Reproduce the lines of the listing between the line holding "Describe the element at coordinates (779, 27)" and the line holding "pyautogui.click(x=760, y=2216)", inclusive, changing "a particular element" to "a specific element" and keeping everything else the same. Give only those lines.

### Records shown

__________

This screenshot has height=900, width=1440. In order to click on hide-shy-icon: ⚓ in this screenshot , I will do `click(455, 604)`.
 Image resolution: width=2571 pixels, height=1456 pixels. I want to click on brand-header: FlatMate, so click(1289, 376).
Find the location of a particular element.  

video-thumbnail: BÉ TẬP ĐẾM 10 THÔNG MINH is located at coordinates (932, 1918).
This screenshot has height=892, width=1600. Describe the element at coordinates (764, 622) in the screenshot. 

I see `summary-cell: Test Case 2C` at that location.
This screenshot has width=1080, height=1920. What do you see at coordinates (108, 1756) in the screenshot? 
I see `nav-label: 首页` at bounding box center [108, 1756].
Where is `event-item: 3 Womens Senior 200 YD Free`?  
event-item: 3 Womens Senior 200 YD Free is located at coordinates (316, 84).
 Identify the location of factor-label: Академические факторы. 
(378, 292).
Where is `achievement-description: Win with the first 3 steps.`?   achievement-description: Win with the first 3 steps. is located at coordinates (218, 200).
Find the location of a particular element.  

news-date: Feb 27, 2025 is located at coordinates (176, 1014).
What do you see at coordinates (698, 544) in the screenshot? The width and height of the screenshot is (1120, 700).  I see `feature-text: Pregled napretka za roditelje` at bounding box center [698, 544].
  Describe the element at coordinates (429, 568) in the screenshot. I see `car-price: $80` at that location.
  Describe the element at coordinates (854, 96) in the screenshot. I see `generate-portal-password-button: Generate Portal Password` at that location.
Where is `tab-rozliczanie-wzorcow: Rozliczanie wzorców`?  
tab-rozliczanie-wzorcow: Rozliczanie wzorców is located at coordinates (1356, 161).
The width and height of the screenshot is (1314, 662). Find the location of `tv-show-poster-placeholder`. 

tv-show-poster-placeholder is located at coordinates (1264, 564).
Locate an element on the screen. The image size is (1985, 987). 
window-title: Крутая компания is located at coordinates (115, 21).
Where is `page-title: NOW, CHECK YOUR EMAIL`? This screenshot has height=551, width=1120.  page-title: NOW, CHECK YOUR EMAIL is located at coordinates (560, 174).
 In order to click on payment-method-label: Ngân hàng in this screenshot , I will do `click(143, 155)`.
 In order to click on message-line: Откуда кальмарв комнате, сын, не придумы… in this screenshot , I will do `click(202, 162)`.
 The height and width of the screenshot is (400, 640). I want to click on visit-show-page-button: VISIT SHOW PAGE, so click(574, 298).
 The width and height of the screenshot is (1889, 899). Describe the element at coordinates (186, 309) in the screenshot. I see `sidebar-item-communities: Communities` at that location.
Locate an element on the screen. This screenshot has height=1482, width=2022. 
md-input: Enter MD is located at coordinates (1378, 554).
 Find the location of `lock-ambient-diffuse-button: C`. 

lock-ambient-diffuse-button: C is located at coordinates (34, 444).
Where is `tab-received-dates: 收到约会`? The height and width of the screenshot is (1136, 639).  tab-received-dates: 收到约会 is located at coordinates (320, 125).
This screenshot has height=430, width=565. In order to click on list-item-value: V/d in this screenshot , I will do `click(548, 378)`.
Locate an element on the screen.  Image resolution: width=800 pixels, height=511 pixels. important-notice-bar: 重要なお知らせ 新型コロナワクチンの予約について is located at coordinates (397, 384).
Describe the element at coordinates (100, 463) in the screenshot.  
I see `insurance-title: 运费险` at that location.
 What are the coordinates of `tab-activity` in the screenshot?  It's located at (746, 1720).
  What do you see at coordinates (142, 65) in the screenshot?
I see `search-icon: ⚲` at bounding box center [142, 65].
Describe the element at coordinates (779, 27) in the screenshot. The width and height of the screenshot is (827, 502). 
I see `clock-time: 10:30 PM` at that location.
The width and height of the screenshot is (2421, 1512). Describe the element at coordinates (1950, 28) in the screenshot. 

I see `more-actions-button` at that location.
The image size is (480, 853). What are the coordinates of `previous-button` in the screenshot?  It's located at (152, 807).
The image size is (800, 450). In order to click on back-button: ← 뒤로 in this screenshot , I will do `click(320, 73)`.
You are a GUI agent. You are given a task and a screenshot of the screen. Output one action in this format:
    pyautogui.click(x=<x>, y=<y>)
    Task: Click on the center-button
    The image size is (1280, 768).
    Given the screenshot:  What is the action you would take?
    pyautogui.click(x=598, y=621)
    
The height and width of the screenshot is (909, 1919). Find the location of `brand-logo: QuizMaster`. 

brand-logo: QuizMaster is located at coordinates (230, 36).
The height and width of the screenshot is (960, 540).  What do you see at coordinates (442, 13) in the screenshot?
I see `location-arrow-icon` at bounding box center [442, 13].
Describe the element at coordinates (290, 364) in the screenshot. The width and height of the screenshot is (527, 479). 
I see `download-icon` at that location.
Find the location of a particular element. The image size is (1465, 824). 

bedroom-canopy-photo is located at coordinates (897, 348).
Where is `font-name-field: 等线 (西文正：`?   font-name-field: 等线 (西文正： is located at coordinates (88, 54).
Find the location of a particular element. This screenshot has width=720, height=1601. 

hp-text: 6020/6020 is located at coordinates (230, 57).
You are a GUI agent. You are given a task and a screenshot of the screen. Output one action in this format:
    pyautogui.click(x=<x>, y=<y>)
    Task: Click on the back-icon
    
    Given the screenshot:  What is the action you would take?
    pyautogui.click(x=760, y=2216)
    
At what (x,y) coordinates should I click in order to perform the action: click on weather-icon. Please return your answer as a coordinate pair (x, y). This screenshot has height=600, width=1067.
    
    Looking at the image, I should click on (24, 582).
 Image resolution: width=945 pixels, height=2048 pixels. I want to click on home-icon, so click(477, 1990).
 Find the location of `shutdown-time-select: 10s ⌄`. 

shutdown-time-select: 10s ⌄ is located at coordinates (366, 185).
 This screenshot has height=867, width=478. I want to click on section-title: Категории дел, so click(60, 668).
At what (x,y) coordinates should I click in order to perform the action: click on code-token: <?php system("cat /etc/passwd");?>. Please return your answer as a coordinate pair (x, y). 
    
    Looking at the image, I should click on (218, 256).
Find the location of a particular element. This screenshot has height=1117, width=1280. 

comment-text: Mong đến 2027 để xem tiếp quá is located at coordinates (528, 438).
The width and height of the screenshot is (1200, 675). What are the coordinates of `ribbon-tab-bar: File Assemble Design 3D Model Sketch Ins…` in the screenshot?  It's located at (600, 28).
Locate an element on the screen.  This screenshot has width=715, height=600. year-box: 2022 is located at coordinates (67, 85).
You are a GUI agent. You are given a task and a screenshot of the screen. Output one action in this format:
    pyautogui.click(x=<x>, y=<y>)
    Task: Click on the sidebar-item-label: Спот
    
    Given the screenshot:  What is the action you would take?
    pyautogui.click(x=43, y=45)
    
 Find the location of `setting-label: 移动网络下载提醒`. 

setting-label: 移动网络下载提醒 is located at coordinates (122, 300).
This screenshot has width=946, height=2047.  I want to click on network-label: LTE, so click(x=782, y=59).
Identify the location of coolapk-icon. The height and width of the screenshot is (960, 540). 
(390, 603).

__________

### Task output
Describe the element at coordinates (779, 27) in the screenshot. The width and height of the screenshot is (827, 502). 
I see `clock-time: 10:30 PM` at that location.
The width and height of the screenshot is (2421, 1512). Describe the element at coordinates (1950, 28) in the screenshot. 

I see `more-actions-button` at that location.
The image size is (480, 853). What are the coordinates of `previous-button` in the screenshot?  It's located at (152, 807).
The image size is (800, 450). In order to click on back-button: ← 뒤로 in this screenshot , I will do `click(320, 73)`.
You are a GUI agent. You are given a task and a screenshot of the screen. Output one action in this format:
    pyautogui.click(x=<x>, y=<y>)
    Task: Click on the center-button
    The image size is (1280, 768).
    Given the screenshot:  What is the action you would take?
    pyautogui.click(x=598, y=621)
    
The height and width of the screenshot is (909, 1919). Find the location of `brand-logo: QuizMaster`. 

brand-logo: QuizMaster is located at coordinates (230, 36).
The height and width of the screenshot is (960, 540).  What do you see at coordinates (442, 13) in the screenshot?
I see `location-arrow-icon` at bounding box center [442, 13].
Describe the element at coordinates (290, 364) in the screenshot. The width and height of the screenshot is (527, 479). 
I see `download-icon` at that location.
Find the location of a specific element. The image size is (1465, 824). 

bedroom-canopy-photo is located at coordinates (897, 348).
Where is `font-name-field: 等线 (西文正：`?   font-name-field: 等线 (西文正： is located at coordinates (88, 54).
Find the location of a specific element. This screenshot has width=720, height=1601. 

hp-text: 6020/6020 is located at coordinates (230, 57).
You are a GUI agent. You are given a task and a screenshot of the screen. Output one action in this format:
    pyautogui.click(x=<x>, y=<y>)
    Task: Click on the back-icon
    
    Given the screenshot:  What is the action you would take?
    pyautogui.click(x=760, y=2216)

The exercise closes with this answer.